EXTRAIT PROPOSÉ:

========================================================================

Daniel Bizet, directeur du Centre Ornithologique du Gard (COGard) :
« La définition des mesures compensatoires en partenariat avec les structures de conservation de la nature a permis de bien calibrer et de rendre opérationnelles les MAE-RFF avec les enjeux locaux de préservation de l’Outarde. Cependant, nous regrettons que l’outarde ait fait l’objet d’autant d’attention au détriment d’autres espèces toutes aussi importantes comme l’Œdicnème criard ou le Lézard ocellé. L’enjeu maintenant concernant les mesures compensatoires va être le suivi de l’efficacité de celles-ci sur la dynamique locale de population des oiseaux. »

Suite aux premières estimations des besoins de compensations, RFF s’est engagé en 2009 à acquérir 100 hectares de milieux défavorables à l’outarde avec l’objectif de les rendre favorables, et à conventionner 640 hectares de parcelles agricoles avant la mise en service du CNM. Le CEN, en groupement avec la chambre d’agriculture, le Co-Gard et la SAFER ont été retenus suite à l’appel d’offres de RFF pour « la mise en œuvre des mesures compensatoires dans la ZPS Costières de Nîmes ».

Entre 2011 et 2012, 100 hectares d’anciennes terres agricoles (vergers, oliveraies) ont été achetés par RFF pour être transformés en milieux ouverts favorables aux outardes et aux œdicnèmes, puis gérés par des agriculteurs, pour être in fine rétrocédés au CEN. La Chambre d’Agriculture a mis en place des formations et un suivi des agriculteurs pour les accompagner dans leurs engagements avec RFF.
Dès la fin 2011, 640 hectares ont pu être conventionnés : 46 contrats agri-environnementaux ont été signés avec des agriculteurs volontaires pour une durée de 5 ans renouvelables (5 fois) avec le CEN. Le CEN assure la gestion administrative des conventions pour le compte du maître d’ouvrage ; le suivi et l’accompagnement des agriculteurs sont réalisés en partenariat avec la Chambre d’Agriculture.

Claudie Houssard, directrice du CEN-LR :
« Les mesures compensatoires ont été bien intégrées au projet de territoire car elles ont fait l’objet d’une forte concertation locale. Elles permettent en outre de bénéficier aux acteurs du territoire via les mesures agri-environnementales et les acquisitions foncières mises en gestion au conservatoire. »

========================================================================

DONNÉES FOURNIES:
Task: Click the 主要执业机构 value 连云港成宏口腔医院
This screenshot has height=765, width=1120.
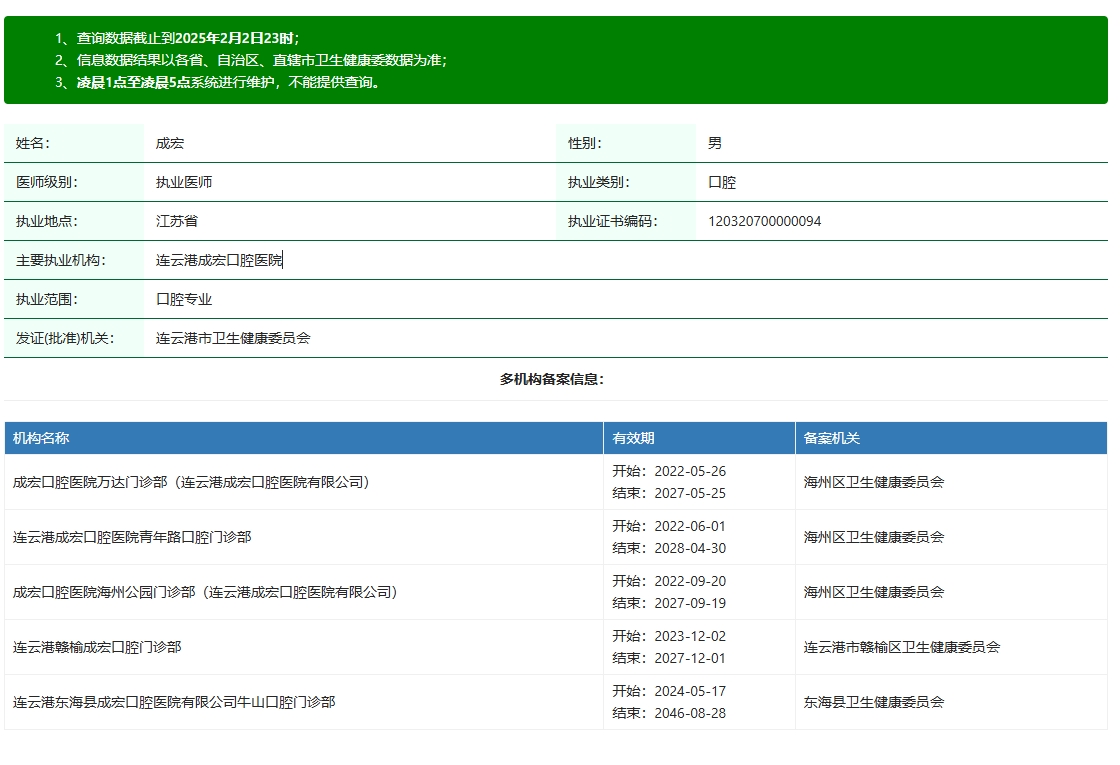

========================================================================

DÉFIS PROPOSÉS:
[1] D'après l'extrait sur les mesures compensatoires en faveur de l'outarde, combien de contrats agri-environnementaux ont été signés dès la fin 2011 ?
[2] Rédigez la suite de l'extrait sur les mesures compensatoires en faveur de l'outarde, en reprenant après sa dernière phrase.

RÉPONSES ATTENDUES:
[1] 46 contrats agri-environnementaux.

[2]
Le transfert de la responsabilité écologique

Durant l’été 2012, Oc’Via, groupement d'entreprises créé par le groupe Bouygues, a remporté l’appel d’offre lancé par RFF en 2008 pour la maîtrise d’ouvrage de la construction et pour la maintenance de la ligne pendant 25 ans. Par ce montage dit PPP (Partenariat Public-Privé), les responsabilités techniques et juridiques des mesures environnementales reviennent à Oc’Via durant les 25 années du PPP, y compris les mesures compensatoires. Les compensations sont coordonnées au sein d’Oc’ Via par la structure spécialisée Biositiv, créé en 2011 pour accompagner en particulier les équipes projet de la société Bouygues dans ses démarches environnementales.

Brice Quenouille, directeur de Biositiv :
« Ce projet a bénéficié d’une concertation étroite avec les services de l’Etat qui nous ont accompagné dans notre démarche jusqu’à l’obtention des arrêtés de dérogation et qui continue aujourd'hui alors que les travaux débutent. Nous avons travaillé en bonne intelligence autour de la méthode de dimensionnement des mesures compensatoires élaborée avec Biotope. Alors que les actions se concrétisent aujourd'hui sur le terrain, une des difficultés est l'incompréhension de certains face à la nécessité de compenser sur de si grandes surfaces. Il est important de prendre le temps d'expliquer et de travailler dans une logique de partenariat avec les acteurs du territoire »

Le test d’une nouvelle méthode de calcul des équivalences écologiques

Sur la base de pratiques internationales relatives au dimensionnement des compensations, Biotope a appliqué  une méthode innovante pour établir l’équivalence écologique entre les impacts et les mesures compensatoires. Cette méthode met l’accent sur la plus-value écologique des mesures en unités de « qualité d’habitat » par hectare et par espèce, traduites en « unités de compensation (UC) ».

Par exemple, pour les 2223 hectares de surface retenue comme impactée pour les populations d’outardes, Biotope estime une compensation nécessaire de 2695 unités. Les superficies des mesures compensatoires correspondantes dépendent de la plus-value apportée par type de mesure compensatoire réalisée.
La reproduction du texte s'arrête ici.